## Extracted entries

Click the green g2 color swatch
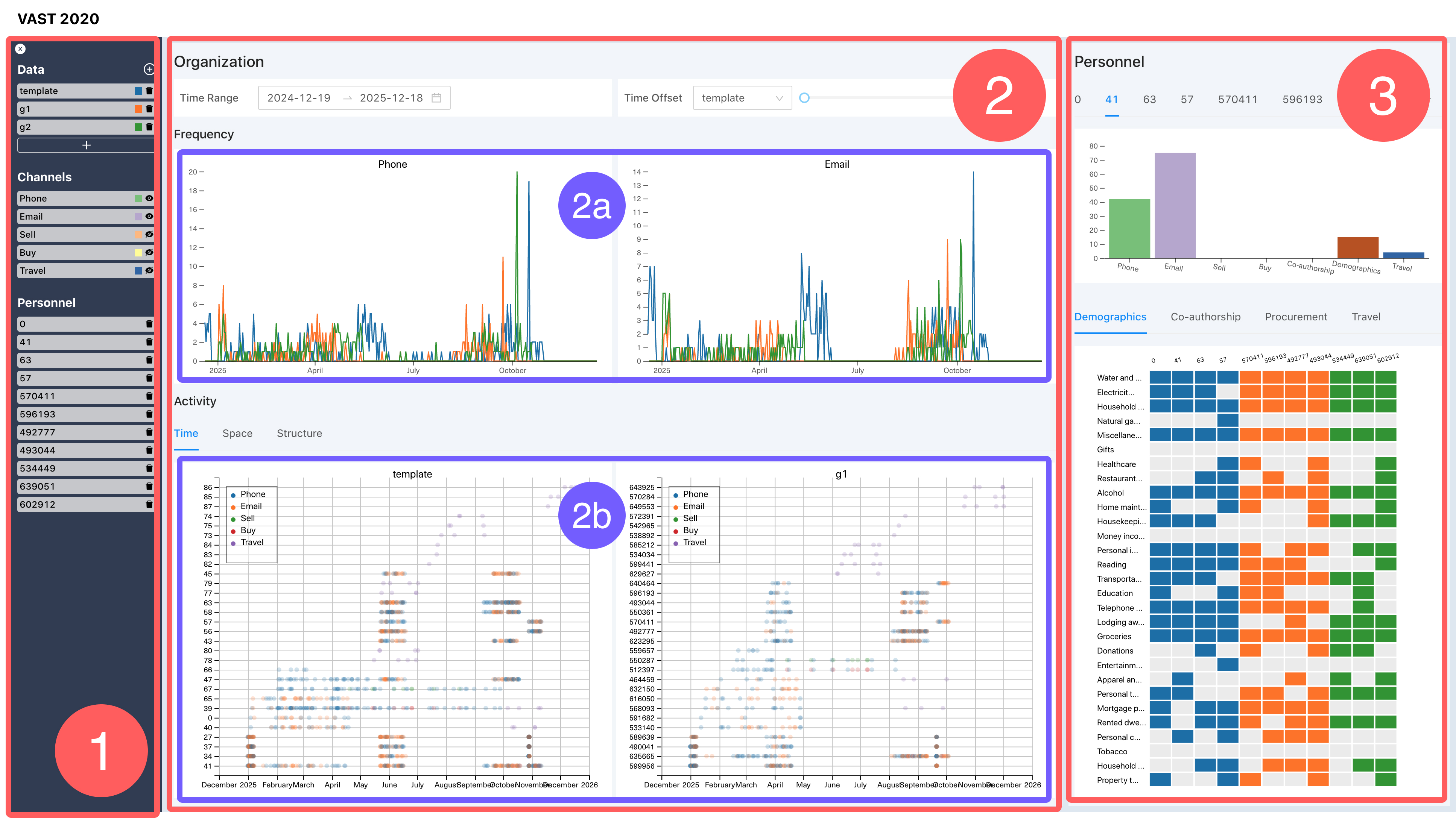The width and height of the screenshot is (1456, 825). click(138, 127)
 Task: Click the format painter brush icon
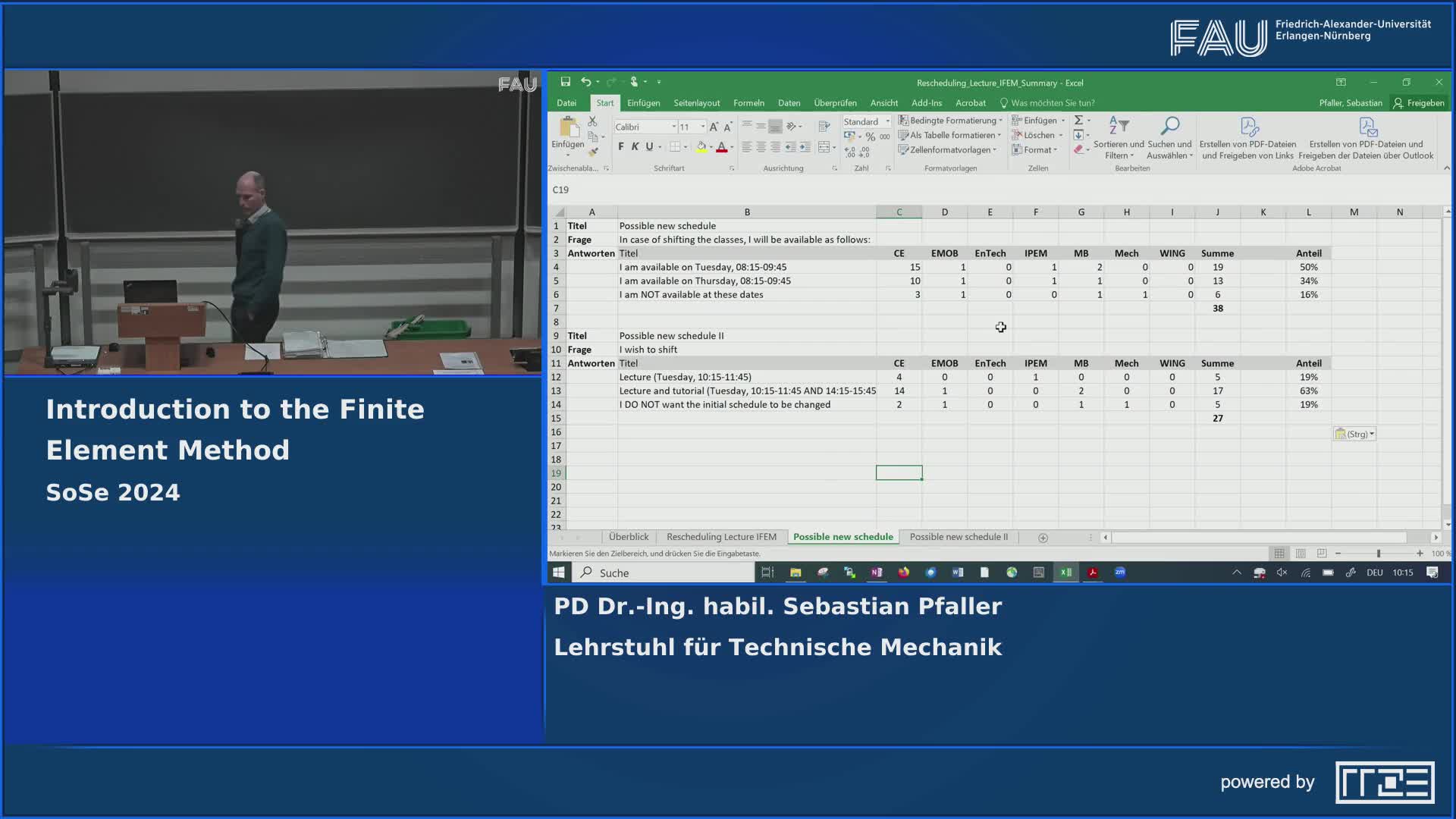tap(593, 152)
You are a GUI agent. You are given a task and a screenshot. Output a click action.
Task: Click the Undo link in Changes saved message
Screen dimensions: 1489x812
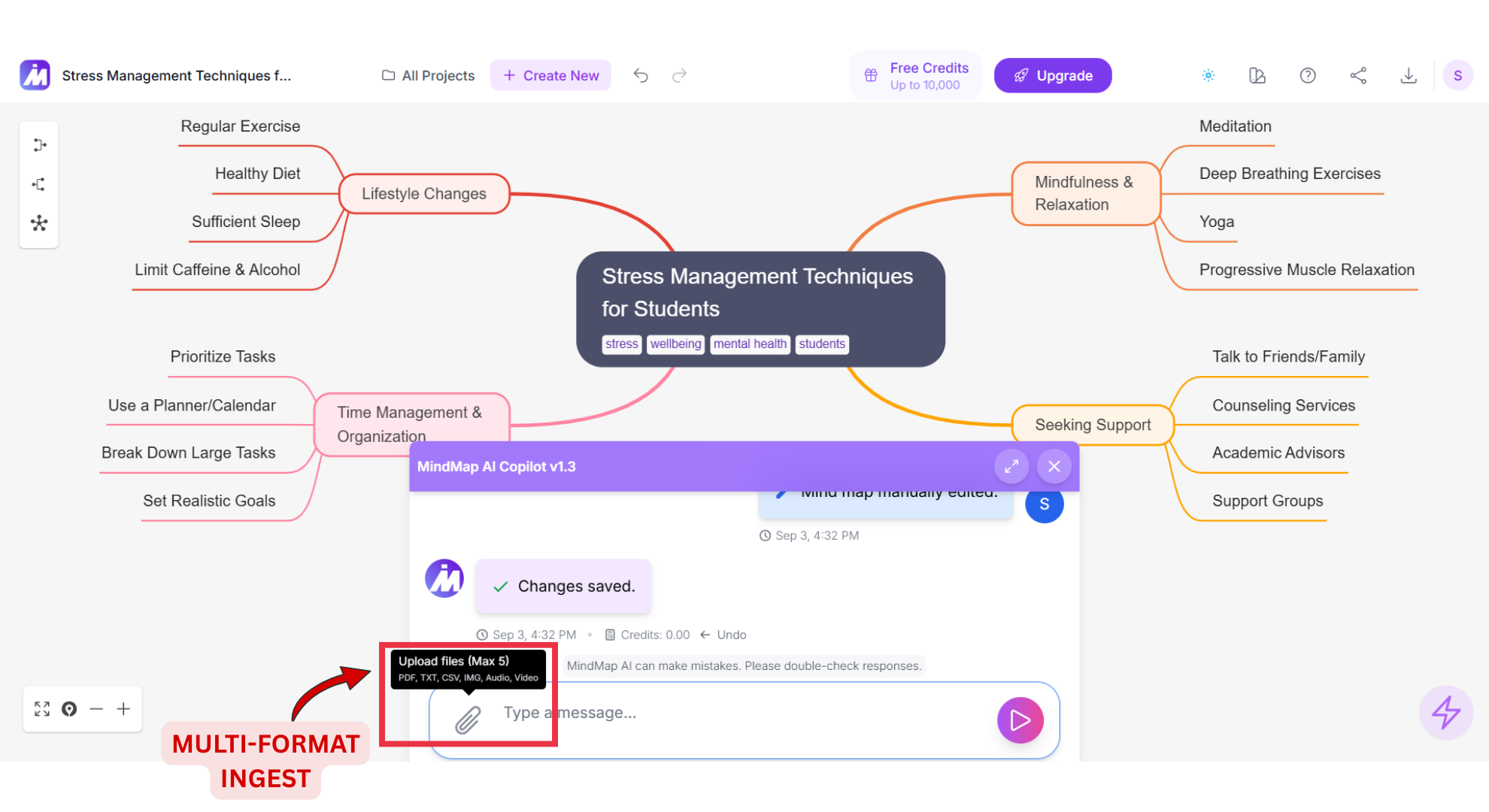point(730,635)
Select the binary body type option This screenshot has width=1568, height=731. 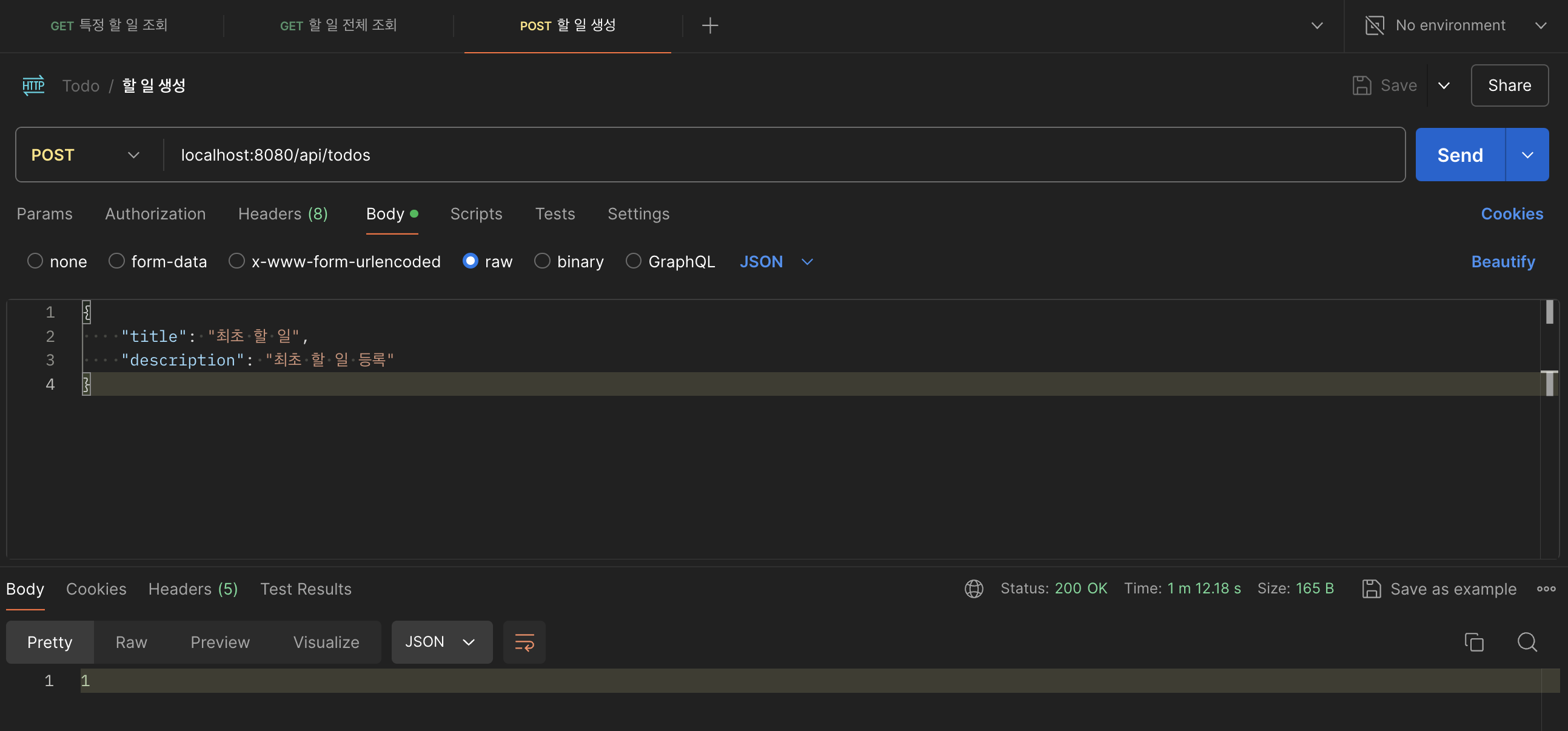(541, 261)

## What is being asked
Your reply should be the lines of the records from the start through the line with "Task: Click the Undo", copied word for word, pictures omitted.

## Response to the exercise
Click the green g2 color swatch
The width and height of the screenshot is (1456, 825). click(138, 127)
 Task: Click the format painter brush icon
tap(593, 152)
You are a GUI agent. You are given a task and a screenshot. Output a click action.
Task: Click the Undo link in Changes saved message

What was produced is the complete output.